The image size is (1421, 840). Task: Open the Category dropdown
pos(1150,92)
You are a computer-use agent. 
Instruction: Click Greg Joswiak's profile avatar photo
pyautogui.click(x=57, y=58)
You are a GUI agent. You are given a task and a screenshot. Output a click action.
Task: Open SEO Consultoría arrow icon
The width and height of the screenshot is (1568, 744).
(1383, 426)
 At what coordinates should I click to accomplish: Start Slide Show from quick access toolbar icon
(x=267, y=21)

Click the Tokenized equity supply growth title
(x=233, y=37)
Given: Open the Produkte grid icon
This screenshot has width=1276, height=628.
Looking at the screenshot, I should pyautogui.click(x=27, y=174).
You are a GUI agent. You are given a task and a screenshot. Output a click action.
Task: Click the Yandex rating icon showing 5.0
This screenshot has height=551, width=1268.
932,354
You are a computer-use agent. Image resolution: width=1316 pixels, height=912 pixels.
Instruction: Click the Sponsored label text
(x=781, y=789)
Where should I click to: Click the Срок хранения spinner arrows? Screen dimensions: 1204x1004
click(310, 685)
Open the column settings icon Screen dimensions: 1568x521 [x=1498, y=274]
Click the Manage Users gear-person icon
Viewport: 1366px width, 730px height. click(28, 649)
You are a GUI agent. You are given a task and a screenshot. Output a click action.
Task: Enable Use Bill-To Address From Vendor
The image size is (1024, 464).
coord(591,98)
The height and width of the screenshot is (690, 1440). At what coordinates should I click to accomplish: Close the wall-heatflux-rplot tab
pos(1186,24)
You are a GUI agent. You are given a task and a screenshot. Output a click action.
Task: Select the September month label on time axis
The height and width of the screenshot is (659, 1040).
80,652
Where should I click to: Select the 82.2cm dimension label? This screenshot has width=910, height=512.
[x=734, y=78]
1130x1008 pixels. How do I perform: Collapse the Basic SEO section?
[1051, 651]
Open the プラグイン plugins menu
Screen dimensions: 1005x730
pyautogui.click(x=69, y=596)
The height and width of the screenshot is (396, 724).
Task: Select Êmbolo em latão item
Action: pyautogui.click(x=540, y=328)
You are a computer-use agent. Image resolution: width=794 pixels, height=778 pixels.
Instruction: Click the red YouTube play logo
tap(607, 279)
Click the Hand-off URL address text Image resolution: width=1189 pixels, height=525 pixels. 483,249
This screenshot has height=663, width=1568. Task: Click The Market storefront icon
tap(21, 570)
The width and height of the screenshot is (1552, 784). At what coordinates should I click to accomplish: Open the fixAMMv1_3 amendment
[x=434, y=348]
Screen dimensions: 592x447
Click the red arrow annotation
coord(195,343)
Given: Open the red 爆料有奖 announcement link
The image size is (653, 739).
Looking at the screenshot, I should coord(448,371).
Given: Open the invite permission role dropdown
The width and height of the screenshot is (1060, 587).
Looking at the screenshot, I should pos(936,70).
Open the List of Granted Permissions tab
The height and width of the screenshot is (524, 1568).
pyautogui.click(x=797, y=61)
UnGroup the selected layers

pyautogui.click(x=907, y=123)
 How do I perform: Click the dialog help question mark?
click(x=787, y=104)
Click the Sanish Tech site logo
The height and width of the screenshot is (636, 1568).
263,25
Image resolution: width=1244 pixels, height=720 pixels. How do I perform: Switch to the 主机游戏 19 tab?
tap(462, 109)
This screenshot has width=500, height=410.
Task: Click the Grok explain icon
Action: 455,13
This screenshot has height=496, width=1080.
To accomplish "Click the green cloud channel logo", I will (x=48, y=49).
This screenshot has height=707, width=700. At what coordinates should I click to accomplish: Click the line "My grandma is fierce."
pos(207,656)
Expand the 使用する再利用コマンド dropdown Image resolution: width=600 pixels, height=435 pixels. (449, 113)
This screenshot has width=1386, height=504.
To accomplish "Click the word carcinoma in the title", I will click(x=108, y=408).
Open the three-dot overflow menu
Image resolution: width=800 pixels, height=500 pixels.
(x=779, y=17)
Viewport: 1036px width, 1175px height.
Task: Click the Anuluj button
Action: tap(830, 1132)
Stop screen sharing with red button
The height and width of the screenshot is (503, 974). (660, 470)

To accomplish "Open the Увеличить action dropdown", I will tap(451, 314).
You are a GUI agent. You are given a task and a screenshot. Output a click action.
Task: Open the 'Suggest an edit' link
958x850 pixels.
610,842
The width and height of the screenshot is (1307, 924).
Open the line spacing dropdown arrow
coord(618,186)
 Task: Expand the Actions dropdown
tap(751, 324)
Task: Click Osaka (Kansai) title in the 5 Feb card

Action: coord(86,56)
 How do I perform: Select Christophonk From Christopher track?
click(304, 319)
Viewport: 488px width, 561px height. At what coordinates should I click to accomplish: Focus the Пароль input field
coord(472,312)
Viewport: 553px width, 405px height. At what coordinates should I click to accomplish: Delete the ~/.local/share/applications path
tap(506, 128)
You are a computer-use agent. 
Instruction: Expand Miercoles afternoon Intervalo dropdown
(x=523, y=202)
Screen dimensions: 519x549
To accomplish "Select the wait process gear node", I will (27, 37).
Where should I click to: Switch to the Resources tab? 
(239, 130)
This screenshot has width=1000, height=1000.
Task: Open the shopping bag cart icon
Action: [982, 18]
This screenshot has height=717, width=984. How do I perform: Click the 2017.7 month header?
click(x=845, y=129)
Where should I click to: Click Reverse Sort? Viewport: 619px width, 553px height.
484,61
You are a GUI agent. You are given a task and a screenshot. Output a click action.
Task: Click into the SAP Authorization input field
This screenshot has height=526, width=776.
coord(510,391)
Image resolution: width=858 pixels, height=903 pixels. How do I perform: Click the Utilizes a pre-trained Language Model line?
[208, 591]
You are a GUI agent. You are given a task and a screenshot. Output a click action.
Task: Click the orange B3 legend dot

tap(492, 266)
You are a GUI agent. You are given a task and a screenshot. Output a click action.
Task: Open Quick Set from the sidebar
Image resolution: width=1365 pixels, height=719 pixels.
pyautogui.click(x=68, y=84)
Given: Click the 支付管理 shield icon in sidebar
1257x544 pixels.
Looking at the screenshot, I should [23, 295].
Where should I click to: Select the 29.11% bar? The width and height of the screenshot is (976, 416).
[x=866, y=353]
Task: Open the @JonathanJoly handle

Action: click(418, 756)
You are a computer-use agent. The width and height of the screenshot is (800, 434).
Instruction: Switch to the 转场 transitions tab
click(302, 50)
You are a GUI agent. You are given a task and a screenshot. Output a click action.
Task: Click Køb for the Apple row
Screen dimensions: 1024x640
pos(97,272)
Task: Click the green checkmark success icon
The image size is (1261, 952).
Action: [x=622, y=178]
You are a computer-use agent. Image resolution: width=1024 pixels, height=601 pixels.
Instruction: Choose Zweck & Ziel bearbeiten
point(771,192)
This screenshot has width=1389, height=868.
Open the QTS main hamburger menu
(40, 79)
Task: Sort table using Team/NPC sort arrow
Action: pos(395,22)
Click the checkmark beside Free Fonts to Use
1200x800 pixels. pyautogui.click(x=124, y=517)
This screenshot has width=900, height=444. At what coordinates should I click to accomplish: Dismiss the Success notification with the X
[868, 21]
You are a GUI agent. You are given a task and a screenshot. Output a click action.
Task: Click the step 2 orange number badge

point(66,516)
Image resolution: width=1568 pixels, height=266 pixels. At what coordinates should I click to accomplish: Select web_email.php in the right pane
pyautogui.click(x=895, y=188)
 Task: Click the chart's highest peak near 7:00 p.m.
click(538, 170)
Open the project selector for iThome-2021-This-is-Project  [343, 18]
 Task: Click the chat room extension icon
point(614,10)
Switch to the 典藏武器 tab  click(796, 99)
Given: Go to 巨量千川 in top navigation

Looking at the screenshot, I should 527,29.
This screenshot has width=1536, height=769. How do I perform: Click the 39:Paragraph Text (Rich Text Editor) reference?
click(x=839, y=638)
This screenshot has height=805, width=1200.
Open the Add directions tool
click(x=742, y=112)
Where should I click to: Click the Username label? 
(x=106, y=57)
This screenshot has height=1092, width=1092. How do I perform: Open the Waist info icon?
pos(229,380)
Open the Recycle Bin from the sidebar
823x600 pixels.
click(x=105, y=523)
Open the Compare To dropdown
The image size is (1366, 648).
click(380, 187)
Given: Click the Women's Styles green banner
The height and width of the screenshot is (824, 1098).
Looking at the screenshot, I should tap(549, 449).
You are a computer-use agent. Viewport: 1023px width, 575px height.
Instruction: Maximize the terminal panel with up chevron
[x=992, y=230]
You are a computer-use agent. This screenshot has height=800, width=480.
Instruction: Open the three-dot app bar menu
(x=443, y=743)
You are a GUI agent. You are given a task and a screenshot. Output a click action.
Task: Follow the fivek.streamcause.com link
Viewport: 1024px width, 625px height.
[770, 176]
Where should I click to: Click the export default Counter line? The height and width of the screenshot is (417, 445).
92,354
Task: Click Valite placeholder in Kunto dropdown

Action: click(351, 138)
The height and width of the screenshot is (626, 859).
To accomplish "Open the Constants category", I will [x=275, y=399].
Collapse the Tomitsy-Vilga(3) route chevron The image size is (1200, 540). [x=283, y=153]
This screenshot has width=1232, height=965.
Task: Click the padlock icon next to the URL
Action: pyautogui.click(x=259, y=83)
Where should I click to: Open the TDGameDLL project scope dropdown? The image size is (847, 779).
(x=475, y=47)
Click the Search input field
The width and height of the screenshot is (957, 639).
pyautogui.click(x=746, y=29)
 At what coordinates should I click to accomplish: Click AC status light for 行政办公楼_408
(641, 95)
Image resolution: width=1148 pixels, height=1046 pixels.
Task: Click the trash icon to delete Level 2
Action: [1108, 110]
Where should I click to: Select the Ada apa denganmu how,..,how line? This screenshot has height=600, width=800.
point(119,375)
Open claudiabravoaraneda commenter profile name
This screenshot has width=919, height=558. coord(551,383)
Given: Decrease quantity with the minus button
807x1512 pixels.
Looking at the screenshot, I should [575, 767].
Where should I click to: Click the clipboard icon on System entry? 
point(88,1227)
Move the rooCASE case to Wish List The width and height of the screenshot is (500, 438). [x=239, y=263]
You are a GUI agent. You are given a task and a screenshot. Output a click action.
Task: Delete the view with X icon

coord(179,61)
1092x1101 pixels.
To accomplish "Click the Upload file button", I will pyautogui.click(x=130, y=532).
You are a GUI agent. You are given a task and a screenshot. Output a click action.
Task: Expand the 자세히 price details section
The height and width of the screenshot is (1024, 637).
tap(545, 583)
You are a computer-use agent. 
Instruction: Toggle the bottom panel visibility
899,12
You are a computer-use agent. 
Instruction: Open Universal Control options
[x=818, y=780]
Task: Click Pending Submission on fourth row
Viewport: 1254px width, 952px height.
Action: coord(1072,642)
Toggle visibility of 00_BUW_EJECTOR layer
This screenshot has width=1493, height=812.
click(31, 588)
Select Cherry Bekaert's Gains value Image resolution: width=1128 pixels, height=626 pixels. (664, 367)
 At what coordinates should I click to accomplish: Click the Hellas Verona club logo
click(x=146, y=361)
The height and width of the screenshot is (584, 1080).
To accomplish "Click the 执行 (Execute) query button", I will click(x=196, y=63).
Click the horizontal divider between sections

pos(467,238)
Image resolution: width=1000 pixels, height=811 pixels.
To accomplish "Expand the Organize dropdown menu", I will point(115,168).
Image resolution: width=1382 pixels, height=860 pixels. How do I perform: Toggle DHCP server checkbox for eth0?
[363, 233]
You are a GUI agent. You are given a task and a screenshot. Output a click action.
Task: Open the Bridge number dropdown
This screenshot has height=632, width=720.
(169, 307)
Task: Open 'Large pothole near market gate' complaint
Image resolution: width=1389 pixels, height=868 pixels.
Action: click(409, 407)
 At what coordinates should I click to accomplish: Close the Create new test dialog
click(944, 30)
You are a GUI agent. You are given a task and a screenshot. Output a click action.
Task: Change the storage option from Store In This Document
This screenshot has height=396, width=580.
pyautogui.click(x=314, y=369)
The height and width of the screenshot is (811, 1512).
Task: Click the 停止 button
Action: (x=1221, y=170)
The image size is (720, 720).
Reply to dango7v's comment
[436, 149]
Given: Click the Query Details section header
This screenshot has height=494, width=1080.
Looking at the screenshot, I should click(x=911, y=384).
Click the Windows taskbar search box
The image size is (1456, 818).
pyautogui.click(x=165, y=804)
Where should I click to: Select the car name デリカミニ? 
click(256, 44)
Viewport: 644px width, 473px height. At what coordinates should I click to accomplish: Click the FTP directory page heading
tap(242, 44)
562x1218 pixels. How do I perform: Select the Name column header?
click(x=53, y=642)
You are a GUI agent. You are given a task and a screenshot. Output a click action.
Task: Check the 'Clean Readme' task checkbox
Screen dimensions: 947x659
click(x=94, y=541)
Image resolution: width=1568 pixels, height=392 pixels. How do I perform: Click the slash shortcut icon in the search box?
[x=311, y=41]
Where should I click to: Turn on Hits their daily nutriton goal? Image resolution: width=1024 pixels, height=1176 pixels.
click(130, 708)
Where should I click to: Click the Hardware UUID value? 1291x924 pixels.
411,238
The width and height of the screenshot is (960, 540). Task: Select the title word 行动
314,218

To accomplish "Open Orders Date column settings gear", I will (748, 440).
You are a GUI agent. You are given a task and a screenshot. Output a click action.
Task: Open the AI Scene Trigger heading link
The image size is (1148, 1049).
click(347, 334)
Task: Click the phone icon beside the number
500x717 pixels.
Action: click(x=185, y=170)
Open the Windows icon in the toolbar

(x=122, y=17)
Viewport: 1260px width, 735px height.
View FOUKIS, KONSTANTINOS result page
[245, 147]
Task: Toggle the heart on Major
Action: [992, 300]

## REQUIRED WORK
Within the entries above, report how many lines include "sidebar", and keep the answer to the number.

## ANSWER FOR THE TASK
3